Records from a data source
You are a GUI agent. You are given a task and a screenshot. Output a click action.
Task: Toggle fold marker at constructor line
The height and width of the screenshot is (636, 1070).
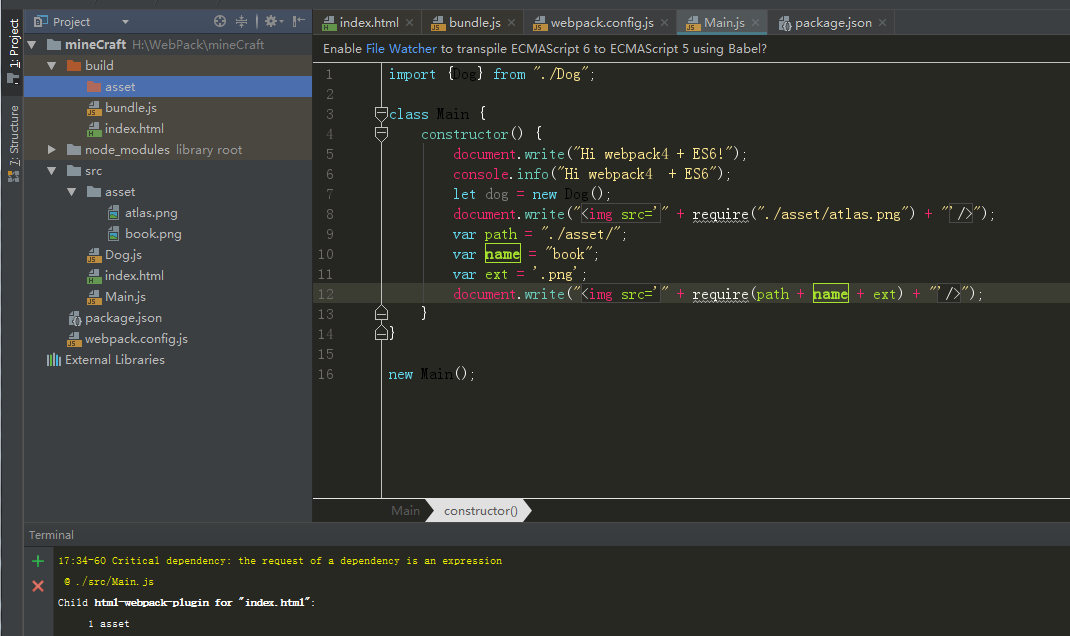tap(381, 134)
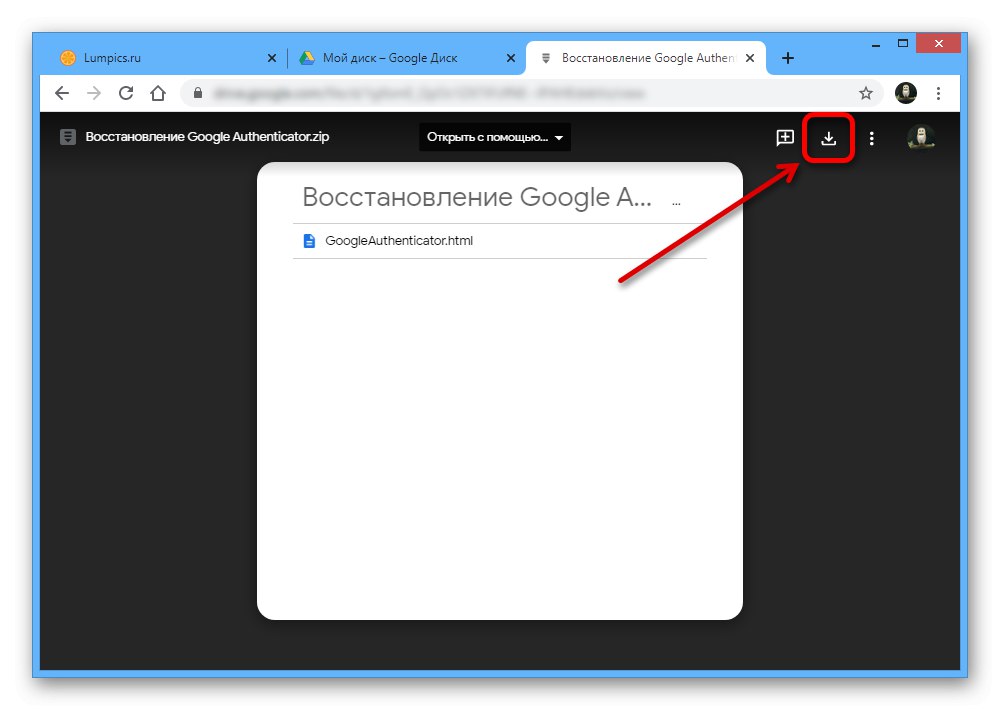Click the Google account avatar in the viewer
This screenshot has height=710, width=1000.
[920, 137]
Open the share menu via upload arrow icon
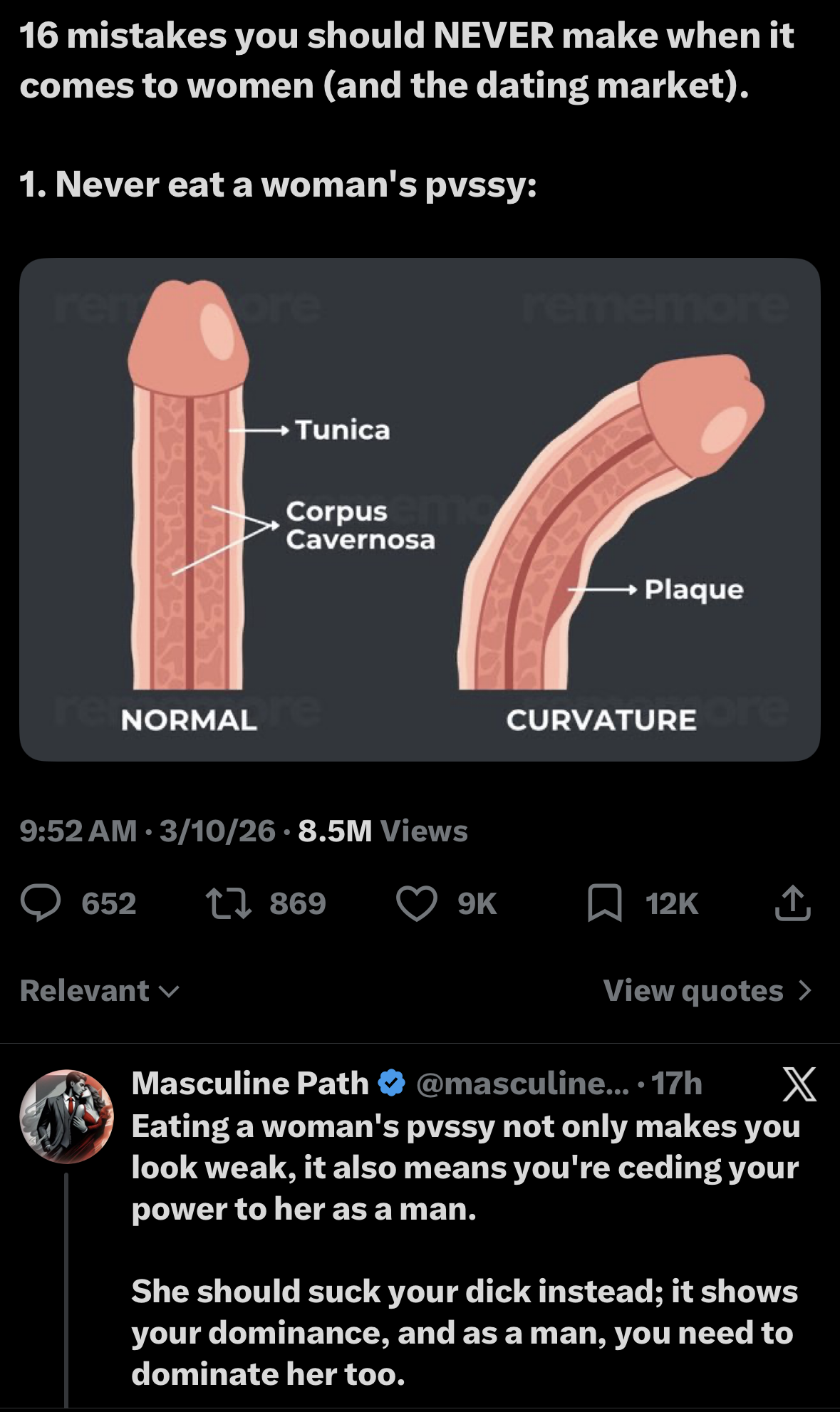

* The task *
Could you retype every line above exactly as it appears, skipping the pictures?

* Finished task *
You are a GUI agent. You are given a task and a screenshot. Output a click action.
Task: Toggle fold marker at constructor line
The height and width of the screenshot is (636, 1070).
tap(381, 134)
Click the Google account avatar in the viewer
This screenshot has height=710, width=1000.
[920, 137]
Open the share menu via upload arrow icon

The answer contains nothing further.